_TEKS YANG DIBERIKAN_
+++
Kembali ke Sistem Barter Saat Perang Mata Uang PDRI-Belanda

Kembali ke Sistem Barter Saat Perang Mata Uang PDRI-Belanda

URIPS vs Uang NICA. (Foto: Ist, Grafis: Langgam.id)

Langgam.id - Peraturan tersebut ditandatangi Gubernur Militer Sumatra Barat Mr. Sutan Mohammad Rasjid. Tak seperti lazimnya peraturan resmi, di bagian pengesahan aturan itu tertulis, "Ditetapkan di satu tempat di Sumatera Barat."

Mr. Rasjid tidak sedang main sembunyi-sembunyian. Inilah peraturan khas zaman darurat. Lokasi para pengambil kebijakan sengaja dirahasiakan dengan pertimbangan keamanan.

Peraturan yang keluar untuk mencegah kekacauan peredaran keuangan itu ditandatangani pada 7 April 1949, atau tepat 70 tahun lalu dari hari ini, Ahad (7/4/2019).

Pemerintahan militer Sumatra Barat yang dipimpin Rasjid di bawah Pemerintah Darurat Republik Indonesia (PDRI) yang diketuai Mr. Sjafruddin Prawiranegara, hari itu sudah lebih tiga bulan berada di pelosok-pelosok nagari yang tak terjangkau patroli tentara Belanda.

Agresi militer Belanda menimbulkan dampak berlapis. Ancaman keamanan berangkaian dengan politik dan kekacauan ekonomi. Sebagai basis utama dan membawahi wilayah gerilya pimpinan PDRI, Rasjid mesti bekerja ekstra.

Berulangkali surat edaran dan aturan harus ditandatangani. Kali ini, Rasjid mesti menyelesaikan kusut ekonomi dan moneter yang memang sudah jadi masalah sejak awal merdeka.

Mohammad Iskandar dalam tulisannya ‘Oeang Repoeblik dalam Kancah Revolusi’ di Jurnal Sejarah Vol. 6 No. 1, Agustus 2004 menulis, ketika Belanda datang ke Indonesia dengan membonceng Sekutu, mereka menguasai bank-bank dan tempat pencetakan uang rupiah Jepang yang berlaku ketika itu. (Baca: Kisruh Moneter Sumbar di Awal Merdeka)
+++
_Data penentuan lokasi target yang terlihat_
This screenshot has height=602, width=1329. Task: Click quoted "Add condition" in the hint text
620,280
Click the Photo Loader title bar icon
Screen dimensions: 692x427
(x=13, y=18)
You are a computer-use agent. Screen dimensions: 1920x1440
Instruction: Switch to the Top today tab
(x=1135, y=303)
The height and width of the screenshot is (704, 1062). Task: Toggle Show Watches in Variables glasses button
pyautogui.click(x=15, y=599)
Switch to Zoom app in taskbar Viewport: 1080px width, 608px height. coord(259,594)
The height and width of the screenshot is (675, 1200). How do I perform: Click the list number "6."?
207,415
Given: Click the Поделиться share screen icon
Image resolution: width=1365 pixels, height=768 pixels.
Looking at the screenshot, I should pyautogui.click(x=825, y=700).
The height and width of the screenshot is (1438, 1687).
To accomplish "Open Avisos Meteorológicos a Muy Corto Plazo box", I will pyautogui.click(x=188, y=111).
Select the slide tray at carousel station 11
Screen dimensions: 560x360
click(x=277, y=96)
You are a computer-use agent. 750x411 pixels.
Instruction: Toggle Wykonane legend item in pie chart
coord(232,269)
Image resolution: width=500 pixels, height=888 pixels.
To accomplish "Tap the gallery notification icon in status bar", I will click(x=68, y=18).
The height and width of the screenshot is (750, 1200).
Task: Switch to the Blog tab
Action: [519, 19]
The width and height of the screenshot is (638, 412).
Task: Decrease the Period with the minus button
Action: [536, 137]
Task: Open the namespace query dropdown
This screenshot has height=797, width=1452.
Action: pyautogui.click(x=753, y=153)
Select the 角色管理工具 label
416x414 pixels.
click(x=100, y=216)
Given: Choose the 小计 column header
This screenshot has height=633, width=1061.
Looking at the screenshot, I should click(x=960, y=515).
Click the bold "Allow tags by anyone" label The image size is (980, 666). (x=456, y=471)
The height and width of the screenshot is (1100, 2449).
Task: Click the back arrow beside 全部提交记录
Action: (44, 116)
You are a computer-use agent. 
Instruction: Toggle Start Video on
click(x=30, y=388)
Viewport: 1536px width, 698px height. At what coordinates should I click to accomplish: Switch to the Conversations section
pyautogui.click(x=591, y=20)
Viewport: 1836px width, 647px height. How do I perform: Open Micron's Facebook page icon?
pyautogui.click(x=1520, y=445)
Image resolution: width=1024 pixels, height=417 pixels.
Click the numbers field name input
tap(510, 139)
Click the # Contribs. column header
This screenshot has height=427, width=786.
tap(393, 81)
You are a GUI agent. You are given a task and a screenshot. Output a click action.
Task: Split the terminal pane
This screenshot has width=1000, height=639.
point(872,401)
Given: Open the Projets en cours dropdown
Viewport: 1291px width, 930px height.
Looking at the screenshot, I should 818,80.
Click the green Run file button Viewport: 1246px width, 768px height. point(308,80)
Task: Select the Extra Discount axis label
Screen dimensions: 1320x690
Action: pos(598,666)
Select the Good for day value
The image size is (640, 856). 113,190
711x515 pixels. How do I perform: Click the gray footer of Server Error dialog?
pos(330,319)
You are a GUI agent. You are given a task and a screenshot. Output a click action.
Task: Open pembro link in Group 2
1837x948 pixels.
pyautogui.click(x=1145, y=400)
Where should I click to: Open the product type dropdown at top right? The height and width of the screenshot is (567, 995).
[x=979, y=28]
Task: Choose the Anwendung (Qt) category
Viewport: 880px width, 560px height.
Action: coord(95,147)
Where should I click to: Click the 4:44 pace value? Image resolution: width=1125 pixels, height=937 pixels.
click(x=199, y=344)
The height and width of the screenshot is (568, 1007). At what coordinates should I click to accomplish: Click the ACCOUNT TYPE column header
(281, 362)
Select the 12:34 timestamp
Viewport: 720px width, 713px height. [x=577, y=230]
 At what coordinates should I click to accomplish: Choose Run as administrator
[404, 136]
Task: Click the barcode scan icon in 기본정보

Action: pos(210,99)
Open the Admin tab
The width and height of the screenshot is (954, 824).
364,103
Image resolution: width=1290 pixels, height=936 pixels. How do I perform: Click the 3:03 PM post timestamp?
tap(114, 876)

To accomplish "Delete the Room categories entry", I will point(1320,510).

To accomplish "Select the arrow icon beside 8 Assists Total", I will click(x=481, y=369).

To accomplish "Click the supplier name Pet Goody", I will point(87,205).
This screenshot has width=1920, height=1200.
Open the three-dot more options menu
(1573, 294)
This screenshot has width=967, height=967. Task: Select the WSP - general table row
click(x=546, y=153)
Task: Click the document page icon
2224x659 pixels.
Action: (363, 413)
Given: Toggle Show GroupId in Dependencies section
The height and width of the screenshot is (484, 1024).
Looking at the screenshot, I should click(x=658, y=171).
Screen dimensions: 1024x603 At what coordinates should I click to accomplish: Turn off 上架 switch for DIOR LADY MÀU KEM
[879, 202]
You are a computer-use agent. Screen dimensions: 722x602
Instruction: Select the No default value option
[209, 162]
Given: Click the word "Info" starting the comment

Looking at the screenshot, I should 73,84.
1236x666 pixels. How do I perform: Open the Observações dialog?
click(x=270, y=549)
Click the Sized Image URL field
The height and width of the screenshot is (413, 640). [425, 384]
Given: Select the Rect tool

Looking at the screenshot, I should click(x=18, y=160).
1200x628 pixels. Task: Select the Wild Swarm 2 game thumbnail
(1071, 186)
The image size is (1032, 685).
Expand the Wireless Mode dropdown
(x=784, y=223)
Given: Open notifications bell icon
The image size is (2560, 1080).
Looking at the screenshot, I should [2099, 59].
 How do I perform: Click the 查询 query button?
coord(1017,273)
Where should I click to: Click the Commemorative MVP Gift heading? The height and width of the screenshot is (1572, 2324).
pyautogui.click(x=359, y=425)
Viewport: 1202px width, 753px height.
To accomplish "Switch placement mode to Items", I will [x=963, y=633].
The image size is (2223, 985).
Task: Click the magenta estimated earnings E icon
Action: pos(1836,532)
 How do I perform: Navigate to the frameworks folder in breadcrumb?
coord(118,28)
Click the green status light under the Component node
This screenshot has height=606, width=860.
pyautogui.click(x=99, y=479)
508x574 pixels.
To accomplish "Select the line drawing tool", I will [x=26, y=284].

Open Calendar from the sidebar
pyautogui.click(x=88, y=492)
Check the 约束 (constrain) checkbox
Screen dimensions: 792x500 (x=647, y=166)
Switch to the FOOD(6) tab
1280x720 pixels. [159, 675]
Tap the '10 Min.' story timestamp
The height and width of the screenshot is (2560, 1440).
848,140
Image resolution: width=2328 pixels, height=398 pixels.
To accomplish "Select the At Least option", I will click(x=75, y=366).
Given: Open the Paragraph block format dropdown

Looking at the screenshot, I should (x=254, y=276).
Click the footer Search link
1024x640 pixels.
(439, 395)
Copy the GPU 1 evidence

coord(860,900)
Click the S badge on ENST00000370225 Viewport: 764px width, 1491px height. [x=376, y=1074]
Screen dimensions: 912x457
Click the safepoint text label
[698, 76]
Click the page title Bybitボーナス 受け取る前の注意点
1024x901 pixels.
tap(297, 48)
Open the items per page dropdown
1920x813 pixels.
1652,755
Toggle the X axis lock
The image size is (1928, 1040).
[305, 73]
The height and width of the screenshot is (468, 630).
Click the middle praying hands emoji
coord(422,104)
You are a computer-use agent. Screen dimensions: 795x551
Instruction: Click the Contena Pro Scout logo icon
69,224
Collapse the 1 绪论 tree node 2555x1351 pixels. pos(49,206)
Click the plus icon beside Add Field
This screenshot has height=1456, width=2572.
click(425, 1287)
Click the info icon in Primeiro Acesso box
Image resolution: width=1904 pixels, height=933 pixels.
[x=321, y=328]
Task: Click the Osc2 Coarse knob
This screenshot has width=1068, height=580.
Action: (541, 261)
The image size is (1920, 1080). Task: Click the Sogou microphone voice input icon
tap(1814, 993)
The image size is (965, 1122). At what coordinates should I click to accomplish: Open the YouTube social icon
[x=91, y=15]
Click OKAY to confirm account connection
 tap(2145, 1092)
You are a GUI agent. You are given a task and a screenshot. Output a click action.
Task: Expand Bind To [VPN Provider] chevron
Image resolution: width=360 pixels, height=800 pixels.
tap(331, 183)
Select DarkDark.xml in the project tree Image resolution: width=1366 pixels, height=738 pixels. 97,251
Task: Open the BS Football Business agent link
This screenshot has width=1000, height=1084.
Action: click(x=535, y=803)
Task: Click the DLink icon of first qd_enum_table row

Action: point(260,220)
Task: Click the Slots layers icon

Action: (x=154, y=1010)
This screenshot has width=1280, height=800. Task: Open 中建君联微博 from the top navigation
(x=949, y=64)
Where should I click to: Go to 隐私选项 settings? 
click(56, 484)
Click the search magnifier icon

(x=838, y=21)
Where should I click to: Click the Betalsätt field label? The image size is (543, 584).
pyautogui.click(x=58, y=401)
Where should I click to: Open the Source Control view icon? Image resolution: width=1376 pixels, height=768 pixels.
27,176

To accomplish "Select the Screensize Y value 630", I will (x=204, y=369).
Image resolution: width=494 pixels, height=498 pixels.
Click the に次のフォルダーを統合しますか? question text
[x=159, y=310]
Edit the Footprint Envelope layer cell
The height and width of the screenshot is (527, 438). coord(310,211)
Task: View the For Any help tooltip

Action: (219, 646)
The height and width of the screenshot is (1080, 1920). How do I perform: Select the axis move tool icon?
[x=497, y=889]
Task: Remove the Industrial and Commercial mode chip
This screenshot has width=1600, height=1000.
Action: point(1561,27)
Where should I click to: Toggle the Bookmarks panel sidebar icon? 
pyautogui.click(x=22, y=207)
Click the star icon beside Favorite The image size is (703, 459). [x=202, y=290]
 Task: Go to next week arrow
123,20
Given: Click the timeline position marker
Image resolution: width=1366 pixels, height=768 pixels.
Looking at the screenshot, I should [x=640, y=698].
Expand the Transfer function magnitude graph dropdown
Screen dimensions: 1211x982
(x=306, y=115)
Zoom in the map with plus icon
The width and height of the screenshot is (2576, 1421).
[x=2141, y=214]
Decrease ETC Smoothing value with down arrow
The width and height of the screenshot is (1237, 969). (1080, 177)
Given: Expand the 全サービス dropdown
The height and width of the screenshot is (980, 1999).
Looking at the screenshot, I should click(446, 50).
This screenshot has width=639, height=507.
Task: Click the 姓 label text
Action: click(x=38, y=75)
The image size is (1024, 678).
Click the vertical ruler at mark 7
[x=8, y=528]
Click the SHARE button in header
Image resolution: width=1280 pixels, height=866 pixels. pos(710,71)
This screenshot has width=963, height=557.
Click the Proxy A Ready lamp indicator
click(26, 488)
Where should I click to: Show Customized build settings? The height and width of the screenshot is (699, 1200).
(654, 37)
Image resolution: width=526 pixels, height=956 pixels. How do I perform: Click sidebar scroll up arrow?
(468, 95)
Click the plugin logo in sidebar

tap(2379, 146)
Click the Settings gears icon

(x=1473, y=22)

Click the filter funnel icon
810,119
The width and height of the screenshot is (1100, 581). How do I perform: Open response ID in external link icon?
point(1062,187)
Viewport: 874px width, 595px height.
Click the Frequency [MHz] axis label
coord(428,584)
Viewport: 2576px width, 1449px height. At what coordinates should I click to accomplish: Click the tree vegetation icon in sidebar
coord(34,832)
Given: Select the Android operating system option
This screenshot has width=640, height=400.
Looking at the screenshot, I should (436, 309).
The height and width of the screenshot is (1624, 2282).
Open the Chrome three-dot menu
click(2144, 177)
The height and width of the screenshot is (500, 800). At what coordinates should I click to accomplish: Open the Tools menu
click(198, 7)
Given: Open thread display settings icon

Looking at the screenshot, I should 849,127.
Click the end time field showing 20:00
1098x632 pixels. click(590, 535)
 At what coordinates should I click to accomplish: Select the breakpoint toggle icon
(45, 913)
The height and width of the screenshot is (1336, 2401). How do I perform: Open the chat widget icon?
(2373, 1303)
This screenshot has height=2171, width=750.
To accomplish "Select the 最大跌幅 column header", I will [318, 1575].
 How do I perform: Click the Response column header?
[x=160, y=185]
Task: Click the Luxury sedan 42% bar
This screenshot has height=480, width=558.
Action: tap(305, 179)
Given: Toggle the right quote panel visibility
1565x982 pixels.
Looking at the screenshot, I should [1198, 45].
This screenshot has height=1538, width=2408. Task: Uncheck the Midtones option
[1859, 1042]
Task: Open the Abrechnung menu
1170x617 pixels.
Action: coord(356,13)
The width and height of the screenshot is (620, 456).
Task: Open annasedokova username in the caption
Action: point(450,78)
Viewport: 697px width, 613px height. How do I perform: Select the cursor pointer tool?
+++
_YANG HARUS DIKERJAKAN_
A - Salin teks tentang perang mata uang PDRI-Belanda secara persis, seluruhnya mulai dari "Agresi militer Belanda" hingga "sejak awal merdeka.".
B - Lanjutkan teks tentang perang mata uang PDRI-Belanda, dimulai sesudah kalimat terakhir yang tercantum.
Entri-entri tersebut tidak diperlukan di sini.

_JAWABAN TIAP TUGAS_
A -
Agresi militer Belanda menimbulkan dampak berlapis. Ancaman keamanan berangkaian dengan politik dan kekacauan ekonomi. Sebagai basis utama dan membawahi wilayah gerilya pimpinan PDRI, Rasjid mesti bekerja ekstra.

Berulangkali surat edaran dan aturan harus ditandatangani. Kali ini, Rasjid mesti menyelesaikan kusut ekonomi dan moneter yang memang sudah jadi masalah sejak awal merdeka.

B -
Menurut Iskandar, Belanda kemudian menghambur-hamburkan uang tersebut untuk biaya operasi militer, menggaji pegawai dari orang pribumi dan membayar orang-orang yang berpihak kepada Belanda. Langkah penghancuran nilai uang Jepang ini kemudian diiringi dengan mengeluarkan uang Hindia Belanda baru, yang dikenal kemudian dengan uang NICA.

Melalui maklumat tanggal 2 Oktober 1945, pemerintah menyatakan, uang NICA tak berlaku di wilayah Republik Indonesia. Pemerintah kemudian merintis pembuatan ORI (Oeang Republik Indonesia). Uang ini mulai berlaku pada 30 Oktober 1946 dan beredar sampai ke Sumbar.

Rimsky K. Judisseno dalam Buku 'Sistem moneter dan perbankan di Indonesia' menulis peredaran ORI saat itu tidak berjalan mulus. Dari segi kualitas dan penampilannya, jika dibandingkan dengan uang Jepang dan uang NICA, penampilan ORI sangat memprihatinkan.

Agresi Militer I pada 21 Juli 1947 kemudian mempersulit komunikasi antar Yogyakarta dan daerah. Daerah kemudian kekurangan uang tunai.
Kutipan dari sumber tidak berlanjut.